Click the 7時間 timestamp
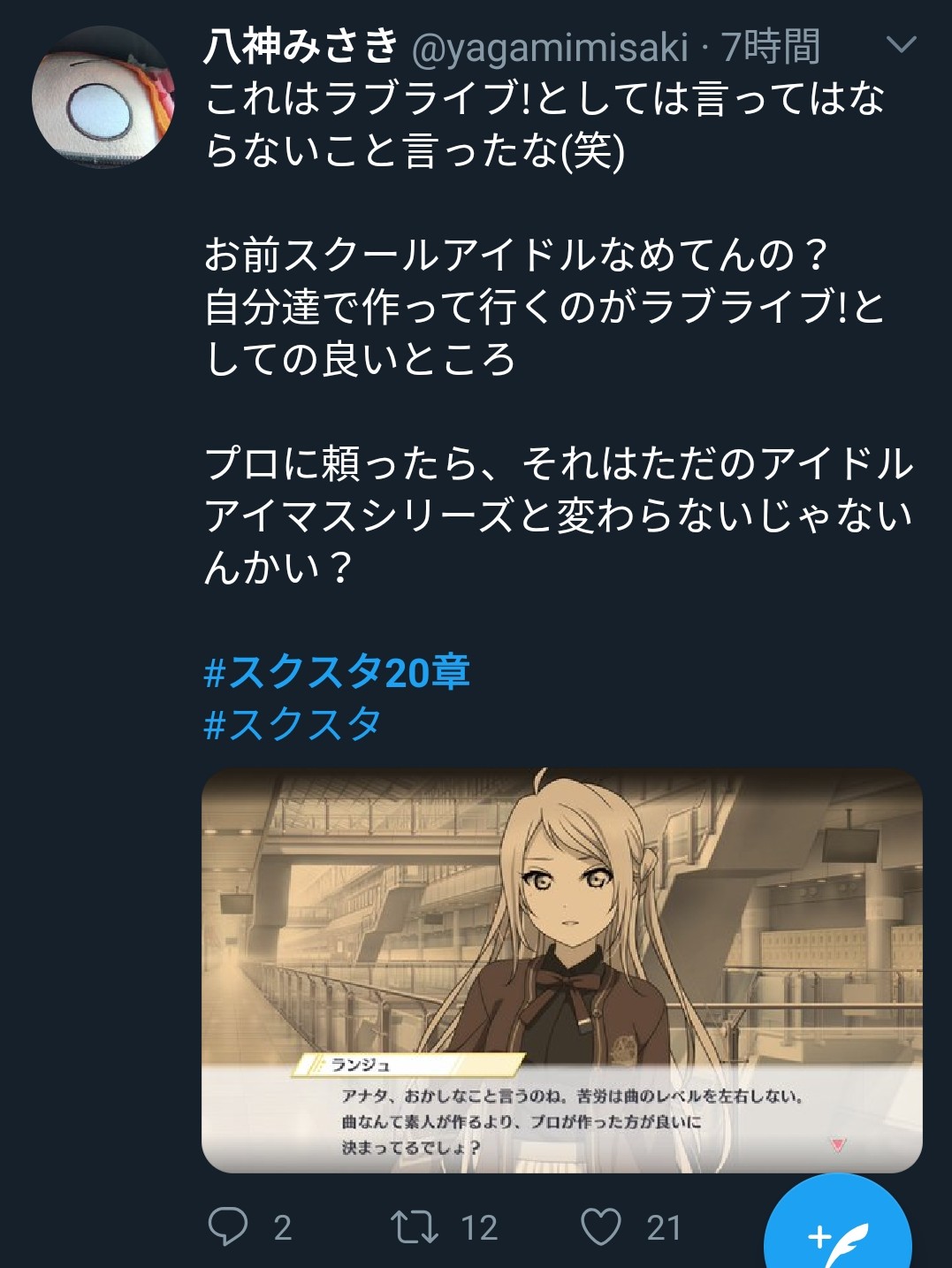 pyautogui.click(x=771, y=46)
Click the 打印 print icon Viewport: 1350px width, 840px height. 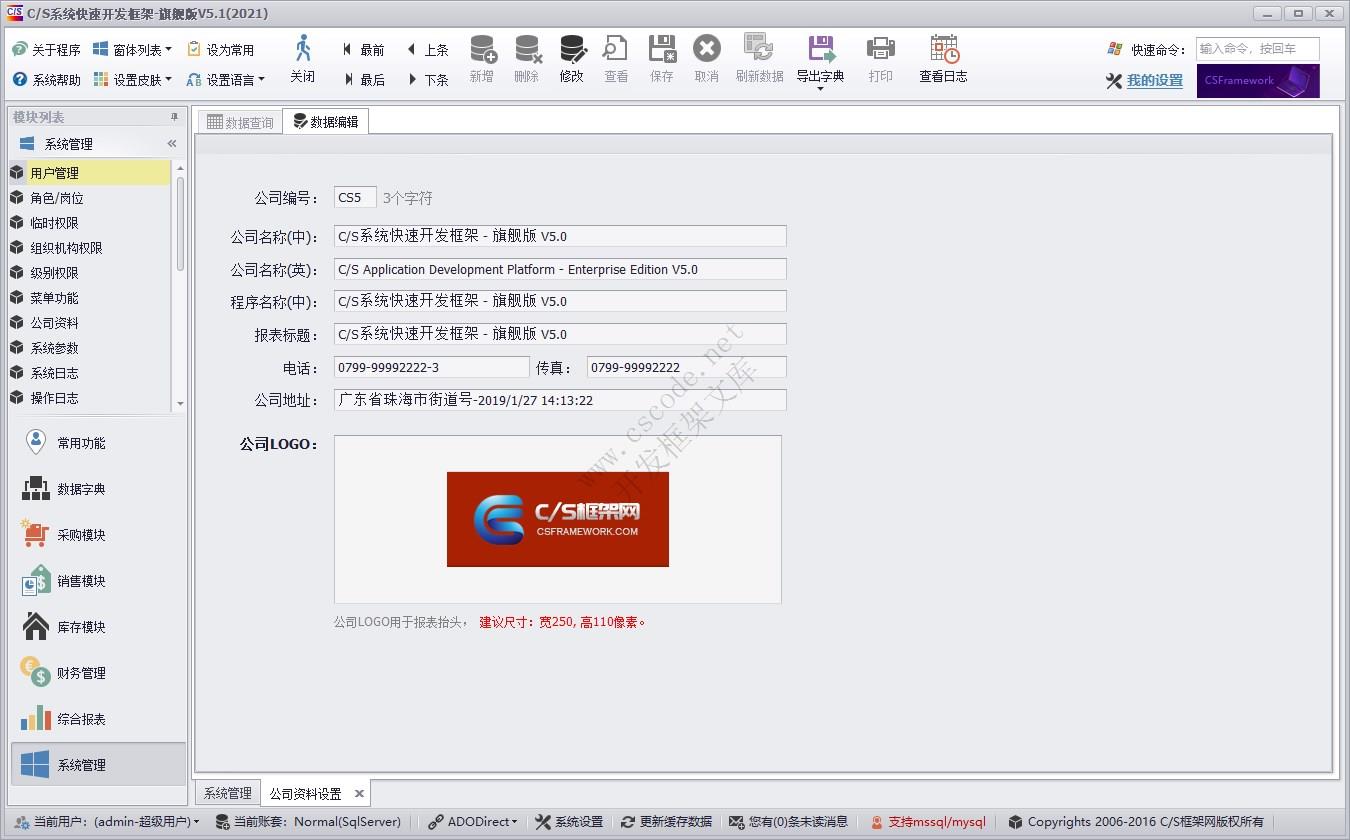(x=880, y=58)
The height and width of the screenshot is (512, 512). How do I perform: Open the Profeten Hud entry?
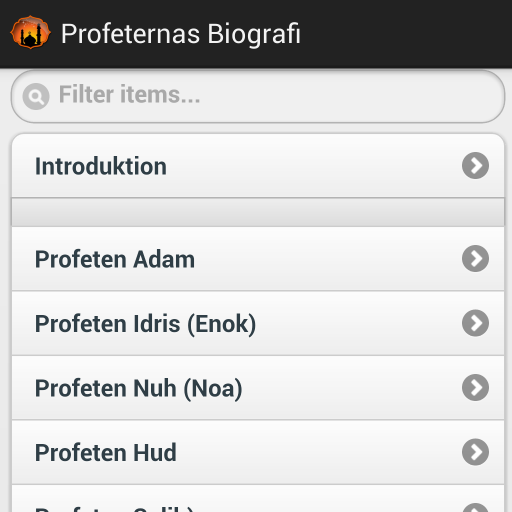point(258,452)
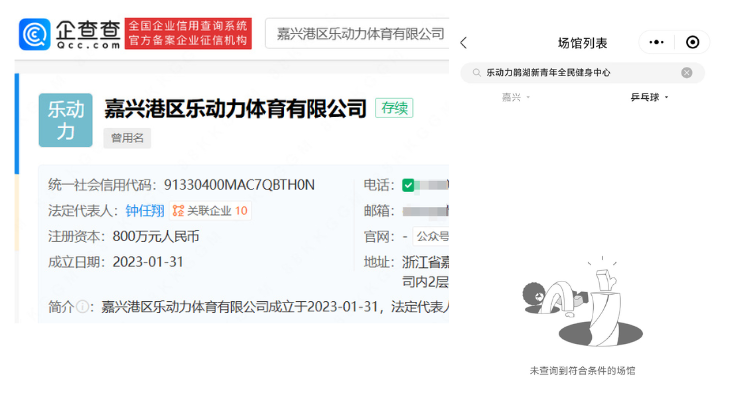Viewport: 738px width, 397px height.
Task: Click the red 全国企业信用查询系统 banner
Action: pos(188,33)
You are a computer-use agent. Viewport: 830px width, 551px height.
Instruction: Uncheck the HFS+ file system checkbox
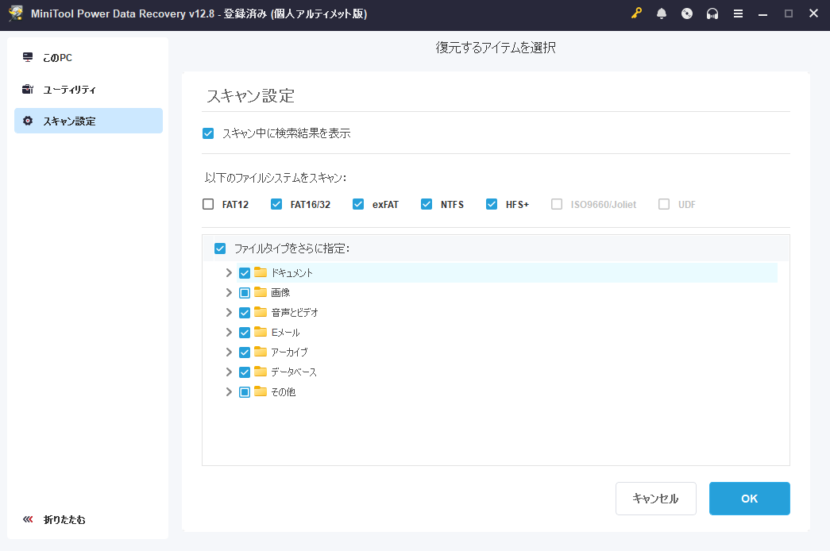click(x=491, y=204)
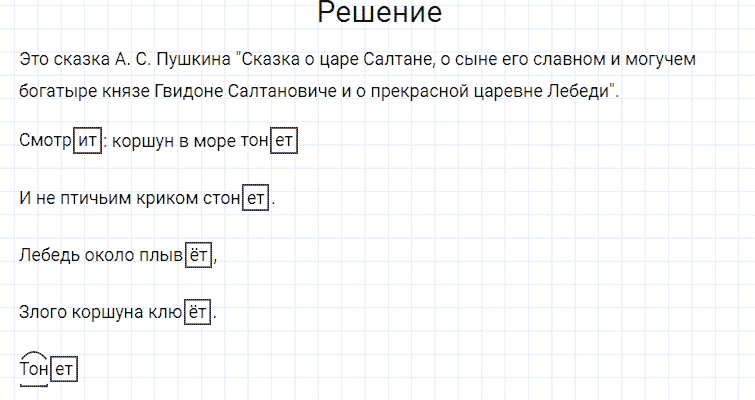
● ● ● ●
Problem statement =
All lines above from the one containing "The height and" up to and including the one containing "You are a computer-use" are to be set down exactly, and nothing else. Leave images out.

Answer section =
The height and width of the screenshot is (512, 512). How do I perform: Open the Profeten Hud entry?
point(258,452)
Viewport: 738px width, 397px height.
Task: Click the red 全国企业信用查询系统 banner
Action: pos(188,33)
You are a computer-use agent. Viewport: 830px width, 551px height.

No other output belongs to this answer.